Spiegelman fights the over-simplification of the past through, paradoxically, simplification: his images are metaphoric and metonymic—they are, in other words, so simple they are patently “untrue.” Men are not mice; we do not live in a sketchy black-and-white world; and the swarms of reporters stepping over the dead bodies in Spiegelman’s apartment amidst buzzing flies are there only in Artie’s imagination (Fig. 4). In the same image, these reporters, who cheapen and trivialize the war in their quest for profit, lob their solicitations at a masked Artie, while he shrinks and shrinks until he is child-sized, emitting an infant’s “WAH!” This is not strict verisimilitude, we all know, but we also see how it gets at something deeper, something that exists on a purely experiential level, and that collapses the strict hierarchy we like to maintain between “history” and “emotion.” Simplified forms, as McCloud notes, illustrate the complexity of the concepts.

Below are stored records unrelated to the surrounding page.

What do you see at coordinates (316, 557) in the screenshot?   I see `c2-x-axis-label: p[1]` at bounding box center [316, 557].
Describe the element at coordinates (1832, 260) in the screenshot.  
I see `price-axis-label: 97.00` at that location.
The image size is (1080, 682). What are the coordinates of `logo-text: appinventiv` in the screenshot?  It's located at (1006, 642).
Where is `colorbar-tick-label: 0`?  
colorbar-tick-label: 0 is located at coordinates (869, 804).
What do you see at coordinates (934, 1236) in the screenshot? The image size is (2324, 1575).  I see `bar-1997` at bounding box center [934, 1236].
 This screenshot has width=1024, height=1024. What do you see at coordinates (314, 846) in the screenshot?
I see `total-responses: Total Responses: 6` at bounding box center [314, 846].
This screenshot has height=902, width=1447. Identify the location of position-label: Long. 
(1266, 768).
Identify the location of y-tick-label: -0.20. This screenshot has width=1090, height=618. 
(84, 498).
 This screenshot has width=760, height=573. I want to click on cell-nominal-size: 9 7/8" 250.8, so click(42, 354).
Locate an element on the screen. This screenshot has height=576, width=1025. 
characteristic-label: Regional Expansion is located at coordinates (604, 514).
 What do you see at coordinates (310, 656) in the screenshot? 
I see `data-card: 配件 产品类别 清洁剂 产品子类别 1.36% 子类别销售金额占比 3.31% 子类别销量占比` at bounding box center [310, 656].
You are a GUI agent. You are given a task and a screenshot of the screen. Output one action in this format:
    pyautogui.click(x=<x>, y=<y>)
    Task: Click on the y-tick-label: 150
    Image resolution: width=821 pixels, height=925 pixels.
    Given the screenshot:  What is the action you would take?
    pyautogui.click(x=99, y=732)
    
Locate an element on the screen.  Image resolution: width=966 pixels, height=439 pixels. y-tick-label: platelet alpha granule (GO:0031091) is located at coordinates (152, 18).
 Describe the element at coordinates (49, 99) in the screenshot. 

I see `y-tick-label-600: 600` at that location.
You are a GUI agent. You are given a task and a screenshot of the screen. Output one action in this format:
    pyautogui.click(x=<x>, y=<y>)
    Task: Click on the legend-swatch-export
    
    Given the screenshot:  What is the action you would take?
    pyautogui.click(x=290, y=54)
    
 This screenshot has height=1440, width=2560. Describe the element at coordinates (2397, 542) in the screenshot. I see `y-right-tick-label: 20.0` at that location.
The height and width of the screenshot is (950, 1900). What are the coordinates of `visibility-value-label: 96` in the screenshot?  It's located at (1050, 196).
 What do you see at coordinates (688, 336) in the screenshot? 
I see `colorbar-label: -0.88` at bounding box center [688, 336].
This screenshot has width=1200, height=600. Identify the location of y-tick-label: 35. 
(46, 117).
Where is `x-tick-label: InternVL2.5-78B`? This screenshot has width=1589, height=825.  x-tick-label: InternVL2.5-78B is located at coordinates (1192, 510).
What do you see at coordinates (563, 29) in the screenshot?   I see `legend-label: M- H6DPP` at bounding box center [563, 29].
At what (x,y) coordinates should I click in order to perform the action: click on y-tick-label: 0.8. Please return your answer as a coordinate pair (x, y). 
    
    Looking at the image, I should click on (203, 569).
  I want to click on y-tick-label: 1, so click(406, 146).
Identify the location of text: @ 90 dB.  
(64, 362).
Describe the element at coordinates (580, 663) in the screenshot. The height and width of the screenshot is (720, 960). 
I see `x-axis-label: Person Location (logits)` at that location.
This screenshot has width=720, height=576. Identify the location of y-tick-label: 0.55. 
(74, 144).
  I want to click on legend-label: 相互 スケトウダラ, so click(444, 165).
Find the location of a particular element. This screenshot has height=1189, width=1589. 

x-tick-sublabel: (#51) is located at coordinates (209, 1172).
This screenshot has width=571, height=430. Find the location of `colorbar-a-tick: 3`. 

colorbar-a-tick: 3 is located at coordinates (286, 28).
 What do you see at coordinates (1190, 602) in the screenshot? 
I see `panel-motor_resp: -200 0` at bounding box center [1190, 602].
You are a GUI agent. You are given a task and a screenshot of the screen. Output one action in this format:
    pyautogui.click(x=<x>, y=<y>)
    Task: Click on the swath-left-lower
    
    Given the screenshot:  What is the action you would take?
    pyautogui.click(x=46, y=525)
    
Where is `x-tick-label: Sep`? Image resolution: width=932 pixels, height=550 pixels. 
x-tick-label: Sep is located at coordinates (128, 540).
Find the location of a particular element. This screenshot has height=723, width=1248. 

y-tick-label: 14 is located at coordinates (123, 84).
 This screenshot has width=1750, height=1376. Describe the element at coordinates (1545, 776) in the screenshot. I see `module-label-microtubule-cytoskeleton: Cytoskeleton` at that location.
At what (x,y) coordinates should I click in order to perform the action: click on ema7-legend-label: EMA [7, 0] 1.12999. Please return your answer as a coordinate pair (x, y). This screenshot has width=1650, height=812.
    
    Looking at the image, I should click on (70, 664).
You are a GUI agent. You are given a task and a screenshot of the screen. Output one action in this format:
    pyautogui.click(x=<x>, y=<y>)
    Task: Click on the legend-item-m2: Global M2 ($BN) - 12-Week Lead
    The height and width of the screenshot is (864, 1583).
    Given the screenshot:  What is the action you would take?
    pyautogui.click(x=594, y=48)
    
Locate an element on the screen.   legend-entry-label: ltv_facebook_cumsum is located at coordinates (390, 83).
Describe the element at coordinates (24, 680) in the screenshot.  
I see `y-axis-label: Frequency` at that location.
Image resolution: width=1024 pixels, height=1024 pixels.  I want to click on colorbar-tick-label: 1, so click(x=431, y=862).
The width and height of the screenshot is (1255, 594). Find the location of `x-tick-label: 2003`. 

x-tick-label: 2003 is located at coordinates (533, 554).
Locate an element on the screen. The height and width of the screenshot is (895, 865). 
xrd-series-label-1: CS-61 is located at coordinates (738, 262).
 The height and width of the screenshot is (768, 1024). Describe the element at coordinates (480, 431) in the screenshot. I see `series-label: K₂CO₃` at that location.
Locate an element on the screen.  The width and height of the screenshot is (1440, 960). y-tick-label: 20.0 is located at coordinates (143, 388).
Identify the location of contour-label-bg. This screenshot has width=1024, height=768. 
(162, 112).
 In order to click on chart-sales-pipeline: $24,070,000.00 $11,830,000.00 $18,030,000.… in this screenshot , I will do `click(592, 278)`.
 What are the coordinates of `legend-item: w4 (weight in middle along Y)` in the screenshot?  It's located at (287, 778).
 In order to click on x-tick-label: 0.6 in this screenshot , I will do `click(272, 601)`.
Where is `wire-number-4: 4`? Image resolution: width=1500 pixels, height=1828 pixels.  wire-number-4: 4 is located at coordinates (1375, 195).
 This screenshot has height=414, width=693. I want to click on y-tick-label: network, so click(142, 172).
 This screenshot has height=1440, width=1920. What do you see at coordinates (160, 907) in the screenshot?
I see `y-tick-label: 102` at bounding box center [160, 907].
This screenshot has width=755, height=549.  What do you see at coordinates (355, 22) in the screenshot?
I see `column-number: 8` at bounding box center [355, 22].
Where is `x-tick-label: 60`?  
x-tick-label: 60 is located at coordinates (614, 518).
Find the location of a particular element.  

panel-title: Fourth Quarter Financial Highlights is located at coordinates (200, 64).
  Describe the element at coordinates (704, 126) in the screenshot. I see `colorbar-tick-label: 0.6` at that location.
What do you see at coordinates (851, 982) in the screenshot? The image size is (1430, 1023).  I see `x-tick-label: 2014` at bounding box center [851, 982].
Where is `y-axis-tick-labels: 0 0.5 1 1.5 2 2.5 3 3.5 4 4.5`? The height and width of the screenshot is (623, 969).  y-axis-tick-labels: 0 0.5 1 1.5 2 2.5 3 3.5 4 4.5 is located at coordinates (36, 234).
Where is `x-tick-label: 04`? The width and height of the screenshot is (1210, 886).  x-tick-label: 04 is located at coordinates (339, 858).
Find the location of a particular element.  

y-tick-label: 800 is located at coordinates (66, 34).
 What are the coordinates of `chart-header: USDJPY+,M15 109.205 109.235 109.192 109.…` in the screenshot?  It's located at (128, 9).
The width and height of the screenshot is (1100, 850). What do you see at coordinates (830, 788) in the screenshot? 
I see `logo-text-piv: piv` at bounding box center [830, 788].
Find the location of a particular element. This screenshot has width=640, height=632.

Spiegelman is wise to use the comics form to tell his threefold tale: comics offer what other mediums can’t, in that the reader becomes a collaborator. McCloud makes much of what he terms the “gutter,” or the space between the panels in a cartoon, as a space where readers commit “closure.” “Comics panels fracture both time and space,” he says, “offering a jagged, staccato rhythm of unconnected moments. But closure allows us to connect these moments and mentally construct a continuous, unified reality” (McCloud 67). What better way to reconstruct a shared Truth than to make the reader complicit by asking her to add her own interpretations to a story at risk of becoming clichéd by concensus? McCloud remarks that comics is, “…a medium where the audience is a willing and conscious collaborator and closure is the agent of change” (65). If the project is to present multiple, local, Lyotardian “small narratives” in order to patchwork facts and feelings into a unified (if sometimes contradictory) history, the best way to do so is to make the reader an aider and abettor. History, in our postmodern world, must be apprehended in aggregate, not by consensus, or we risk corrupting it, and the most honest way of getting at it is asking us all to participate. This is our story, Spiegelman seems to say—all of our history. The Truth, in other words, is hidden in the gutter, among the flies.
Works Cited
Lyotard, Jean-Francois. “The Postmodern Condition: A Report on Knowledge.” Modernism to Postmodernism: An Anthology. Ed. Lawrence Cahoone. Blackwell Publishers Inc., 1996. 481-513.
McCloud, Scott. Understanding Comics: The Invisible Art. New York: HarperCollins Publishers, Inc. 1993.
Spiegelman, Art. Maus, A Survivor’s Tale II: And Here My Troubles Began. Pantheon Books. 1991.